What about the issue of logistics noted above? Dr. Wehbe says that nut can be cracked using the communication tools currently available with an emphasis on collaboration with a network of experts across various fields, ensuring streamlined communication, the delivery of high-quality care, and operational efficiency, including redundancy and feedback loops in communication plans. “Integrating user-friendly technology into workflow processes is paramount,” per Dr. Wehbe.

This attention to the detail of communication extends beyond the home and the hospital at home care team. The patient will eventually improve and need to transition back to their PCP for care. Regardless of the complexity of the care received, “Engaging, informing, and communicating with the PCP are crucial elements,” according to Dr. Wehbe, “with a planned and confirmed handoff of patient care upon completion of the home-based care episode.” 


As is typical in VBC, handoffs and seamless transitions are part of the workflow to ensure success. 


When coordinating the work of a diverse team of professionals into a home, both physically and virtually, ensuring expectations and education are essential. SENA Health serves as the convener and coordinator of services using a network of providers. This network must be vetted, and service level agreements (SLAs) encompassing infection control, communication, and reporting, are imperative. Dr. Wehbe adds, “Provider network education is equally critical, given the novelty of this care setting, necessitating the seamless incorporation of technology into individual workflows.”


Education doesn’t stop with the providers, though. According to Dr. Wehbe, ensuring patients and their families can proficiently use these tools and have adequate internet network availability at home is of utmost importance. As for communication with patients and families, it spans various modalities, including standard audio or video tools, texting, telemedicine services, or personal emergency response systems.


Like other hospital at home providers, SENA Health tracks the metrics discussed above, and is showing improved outcomes compared to in-hospital results for patient types appropriate to care in the home. Additionally, and perhaps more importantly, Dr. Wehbe notes that the home setting allows enhanced tracking of social determinants of health variables and social risks, enabling the care team to address root causes of diseases. 

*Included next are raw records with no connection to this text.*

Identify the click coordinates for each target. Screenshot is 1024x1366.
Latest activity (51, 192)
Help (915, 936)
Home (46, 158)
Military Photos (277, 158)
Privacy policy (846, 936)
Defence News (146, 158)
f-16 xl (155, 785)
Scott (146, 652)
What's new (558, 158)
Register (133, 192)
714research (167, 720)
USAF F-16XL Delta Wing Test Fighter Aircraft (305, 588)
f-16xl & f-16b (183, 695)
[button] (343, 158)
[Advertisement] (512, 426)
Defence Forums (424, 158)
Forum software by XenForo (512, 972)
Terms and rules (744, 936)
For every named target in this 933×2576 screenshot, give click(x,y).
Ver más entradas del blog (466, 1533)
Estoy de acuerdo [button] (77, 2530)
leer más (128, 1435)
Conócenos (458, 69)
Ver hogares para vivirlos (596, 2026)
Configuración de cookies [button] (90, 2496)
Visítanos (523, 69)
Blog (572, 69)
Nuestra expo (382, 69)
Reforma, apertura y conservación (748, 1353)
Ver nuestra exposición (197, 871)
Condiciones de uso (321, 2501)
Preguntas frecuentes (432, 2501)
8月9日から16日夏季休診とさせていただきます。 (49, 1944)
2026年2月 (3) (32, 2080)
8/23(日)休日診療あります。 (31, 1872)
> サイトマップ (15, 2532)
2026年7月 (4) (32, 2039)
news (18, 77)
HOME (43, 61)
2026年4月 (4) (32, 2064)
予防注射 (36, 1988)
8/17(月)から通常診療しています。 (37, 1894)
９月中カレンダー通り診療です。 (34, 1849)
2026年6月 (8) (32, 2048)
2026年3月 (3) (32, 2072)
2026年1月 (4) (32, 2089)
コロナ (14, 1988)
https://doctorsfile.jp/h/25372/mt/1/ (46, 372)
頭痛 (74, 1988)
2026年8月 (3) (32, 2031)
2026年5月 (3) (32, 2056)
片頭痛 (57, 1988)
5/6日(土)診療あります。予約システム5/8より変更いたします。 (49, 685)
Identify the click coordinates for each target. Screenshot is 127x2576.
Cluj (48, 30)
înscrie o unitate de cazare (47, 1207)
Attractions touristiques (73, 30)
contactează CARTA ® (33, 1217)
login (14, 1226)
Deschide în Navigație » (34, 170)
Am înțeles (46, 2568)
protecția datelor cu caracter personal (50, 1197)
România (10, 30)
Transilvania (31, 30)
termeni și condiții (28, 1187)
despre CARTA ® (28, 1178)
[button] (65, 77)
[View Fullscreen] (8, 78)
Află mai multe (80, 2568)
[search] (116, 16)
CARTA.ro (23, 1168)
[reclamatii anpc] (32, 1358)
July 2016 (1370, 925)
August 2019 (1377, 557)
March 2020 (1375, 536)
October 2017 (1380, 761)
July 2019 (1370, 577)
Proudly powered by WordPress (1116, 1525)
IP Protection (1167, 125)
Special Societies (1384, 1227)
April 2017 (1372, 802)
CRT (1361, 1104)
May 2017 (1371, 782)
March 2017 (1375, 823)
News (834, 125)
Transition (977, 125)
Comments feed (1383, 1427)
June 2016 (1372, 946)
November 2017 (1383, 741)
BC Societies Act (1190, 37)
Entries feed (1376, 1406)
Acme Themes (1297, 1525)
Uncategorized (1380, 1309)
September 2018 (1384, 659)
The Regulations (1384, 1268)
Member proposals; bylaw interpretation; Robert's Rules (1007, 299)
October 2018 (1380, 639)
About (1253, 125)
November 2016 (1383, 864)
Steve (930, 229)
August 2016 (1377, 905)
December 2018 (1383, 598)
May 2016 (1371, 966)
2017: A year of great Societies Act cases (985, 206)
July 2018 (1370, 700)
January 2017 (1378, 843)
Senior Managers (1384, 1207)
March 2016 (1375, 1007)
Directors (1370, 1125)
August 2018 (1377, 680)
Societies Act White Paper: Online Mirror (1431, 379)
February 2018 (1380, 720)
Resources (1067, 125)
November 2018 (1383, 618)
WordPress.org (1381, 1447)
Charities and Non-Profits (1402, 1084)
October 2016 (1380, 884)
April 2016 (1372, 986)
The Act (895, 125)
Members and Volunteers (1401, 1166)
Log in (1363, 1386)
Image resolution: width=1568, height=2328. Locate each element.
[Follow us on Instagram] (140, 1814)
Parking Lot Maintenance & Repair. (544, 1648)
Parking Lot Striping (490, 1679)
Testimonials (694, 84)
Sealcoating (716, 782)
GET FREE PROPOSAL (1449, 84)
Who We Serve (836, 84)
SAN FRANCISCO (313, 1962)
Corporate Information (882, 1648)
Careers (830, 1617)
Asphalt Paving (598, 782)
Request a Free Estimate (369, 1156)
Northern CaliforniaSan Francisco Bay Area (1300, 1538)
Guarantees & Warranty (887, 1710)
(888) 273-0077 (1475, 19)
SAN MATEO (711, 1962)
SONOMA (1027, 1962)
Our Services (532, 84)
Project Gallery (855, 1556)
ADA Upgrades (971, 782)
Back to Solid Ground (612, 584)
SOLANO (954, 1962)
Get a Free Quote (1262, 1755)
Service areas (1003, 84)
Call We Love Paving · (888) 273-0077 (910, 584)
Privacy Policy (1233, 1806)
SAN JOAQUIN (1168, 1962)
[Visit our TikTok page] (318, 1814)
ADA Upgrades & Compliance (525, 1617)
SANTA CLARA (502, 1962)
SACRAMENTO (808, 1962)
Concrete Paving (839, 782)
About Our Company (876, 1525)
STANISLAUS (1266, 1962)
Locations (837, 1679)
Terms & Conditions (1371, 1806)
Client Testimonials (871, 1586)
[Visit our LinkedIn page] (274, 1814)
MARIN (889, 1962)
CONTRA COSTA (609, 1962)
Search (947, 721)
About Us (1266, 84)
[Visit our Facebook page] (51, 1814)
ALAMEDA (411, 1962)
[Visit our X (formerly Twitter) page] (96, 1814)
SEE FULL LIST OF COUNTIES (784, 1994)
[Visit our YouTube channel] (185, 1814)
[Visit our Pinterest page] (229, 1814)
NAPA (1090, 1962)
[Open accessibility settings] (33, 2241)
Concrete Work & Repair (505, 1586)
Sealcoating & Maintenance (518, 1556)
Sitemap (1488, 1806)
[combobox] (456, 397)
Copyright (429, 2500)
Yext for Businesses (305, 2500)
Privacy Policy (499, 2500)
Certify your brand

There are few things more effective in improving a patient’s health and well-being than eyes, ears, hands, and feet in the home, seeing and experiencing the circumstances impacting the patient’s ability to heal or stay healthy – food adequacy and appropriateness, fall risks, adequate housing, transportation, connectivity (both social and interpersonal), etc. 


Big question: how does this get paid for? There have been challenges, but Dr. Wehbe notes it’s improving. The CMS hospital at home waiver, reimbursing health systems for hospital-level care in the home, has been a pivotal driver, with commercial payers following suit. Dr. Wehbe says, “some commercial payers adopt a fee schedule format to reimburse medical groups for non-hospital setting of acute care, marking a transformative shift in reducing overall care costs and enhancing patient-physician experiences.”


From a VBC perspective, forward-thinking providers in value-based contracts and ACOs should recognize the value of establishing acute care at home programs to curtail overall care costs. Collaboration with a health system or a convener of services (like SENA Health) can positively impact acute care spend as well as post-acute spend. These areas are some of the major drivers of medical expenses, so limiting their impact on cost increases at-risk dollars available at the end of the year.


Oh, and (most importantly) patients do better and feel better with care at home. Win-Win.